Faux remake, mais vraie suite, cette nouvelle version signée Nia DaCosta prend le pari de prolonger l’histoire du premier opus en y puisant directement certains éléments de son intrigue, le tout en étoffant la mythologie de son boogeyman et en exacerbant la critique sociétale déjà présente dans le volet précédent (Il fallait s'y attendre avec Jordan Peele au scénario et à la production).
Je vais détailler le positif, puis aller chercher la petite bête dans la ruche avec les observations qui fâchent.
Pour le positif... y'en a tellement...
Mise en scène grâcieuse et hyper inventive, très recherchée et stylisée, dont certains plans sont aussi travaillés et riches qu'une peinture de maître.
Les meurtres, peu nombreux, sont tous très surprenants et réussis, mais ne combleront pas tout le monde.
La première séquence avec deux victimes est incroyablement efficace, bien gore, et superbement mise en scène, avec un montage d'une grande qualité. A mon avis, elle ne peut que plaire à tout le monde !
Ensuite c'est très différent comme approche.
Personnellement, ça m'a toujours gonflé l'alibi "on montre rien, on suggère c'est plus efficace, l'imagination du téléspectateur rend ça beaucoup plus effrayant" et autre foutaises du genre qui en fait sous-entendent souvent
1. On n'a pas de budget,
2. On veut éviter la censure et ratisser un public large pour mieux thuner,
3. On sait pas comment faire parce qu'on est nuls pour faire des scènes-chocs... alors on fait pas, vous vous démerdez avec votre imagination, on s'en fout vous avez déjà payé la place.

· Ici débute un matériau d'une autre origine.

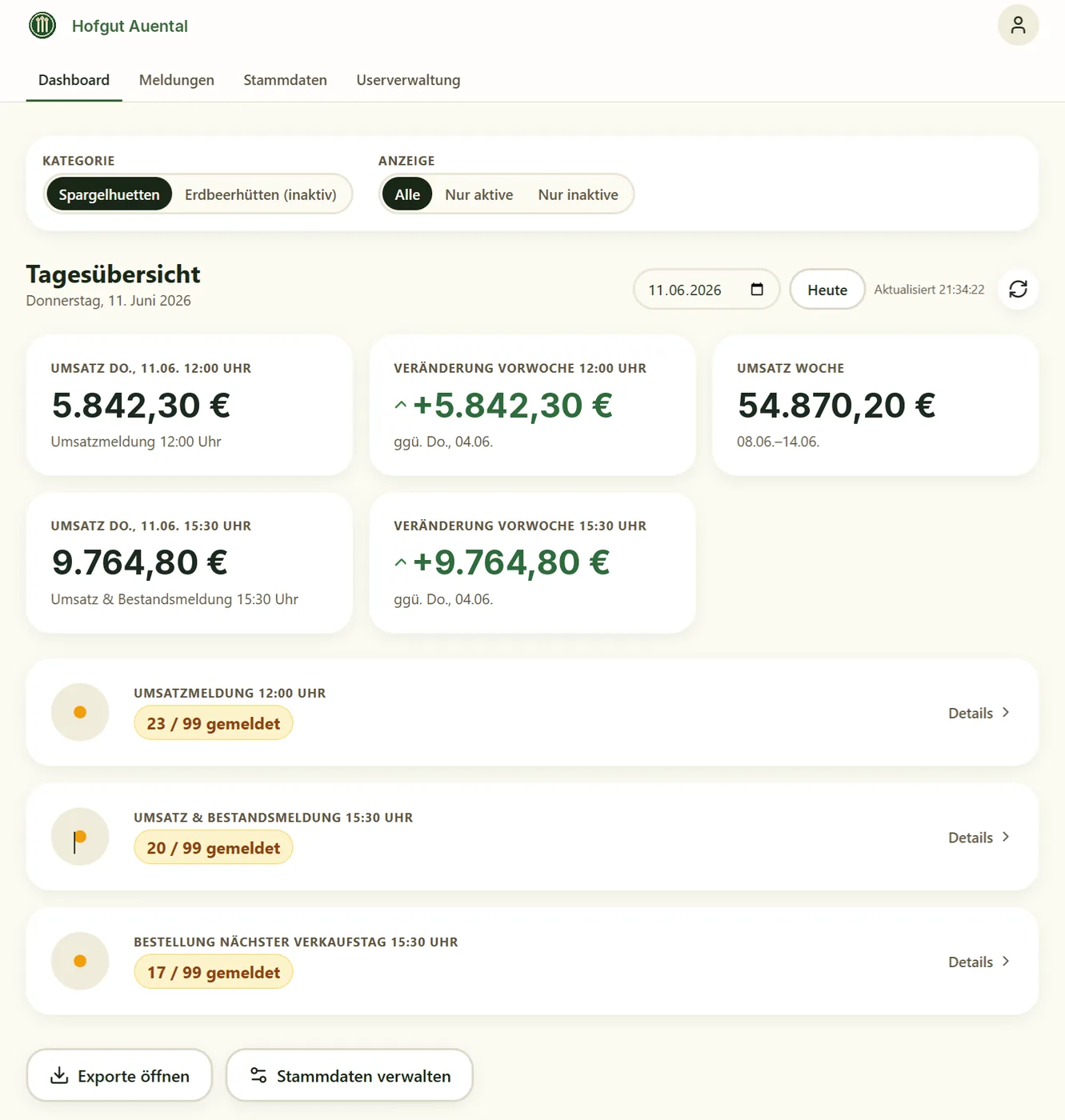Select the Alle display filter

click(x=407, y=194)
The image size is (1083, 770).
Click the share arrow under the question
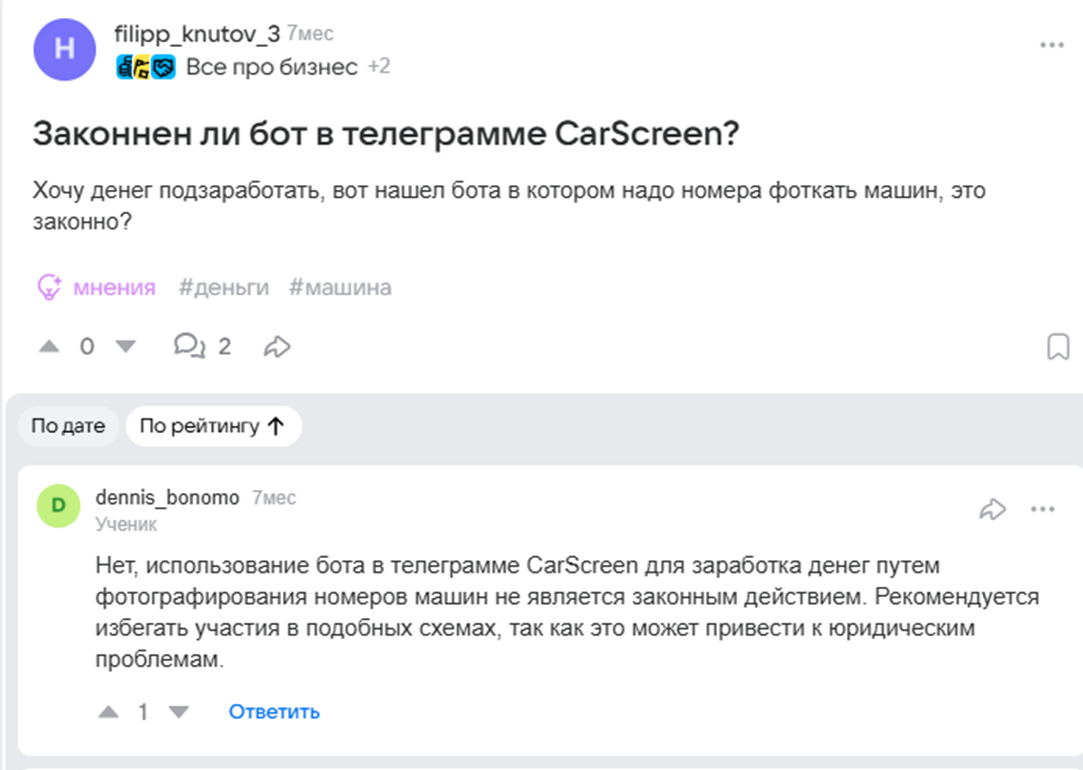point(276,346)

Ça va, Pouce!, c'est bon vos excuses foireuses, donnez-en moi pour mon argent !!
Mais pour ce Candyman, c'est pour de de bonnes raisons, pour de vraies raisons artistiques que les meurtres suivant ne sont plus aussi graphiques et frontaux.
Mais ils sont tous incroyablement efficaces, tellement la mise en scène se montre exceptionnellement inventive, avec encore une fois un montage épatant.
Le second meurtre est bien celui qui m'aura le plus surpris.
Il utilise un procédé qu'à ma connaissance je n'ai jamais vu auparavant, et à fait que j'ai vraiment été surpris.
il s'insère en fin de séquence dans un mouvement de caméra qui normalement annonce la fin d'une scène. C'est pas y'a le mouvement de caméra, ça s'arrête et on revient sur le meurtre; non c'est à l'intérieur même de ce mouvement qui clos la scène que se passe le meurtre auquel on ne croyait plus. Extrêmement surprenant, inventif et efficace ! J'ai été cueillis, et bon sang qu'est-ce que ça rend bien tel que c'est fait !!!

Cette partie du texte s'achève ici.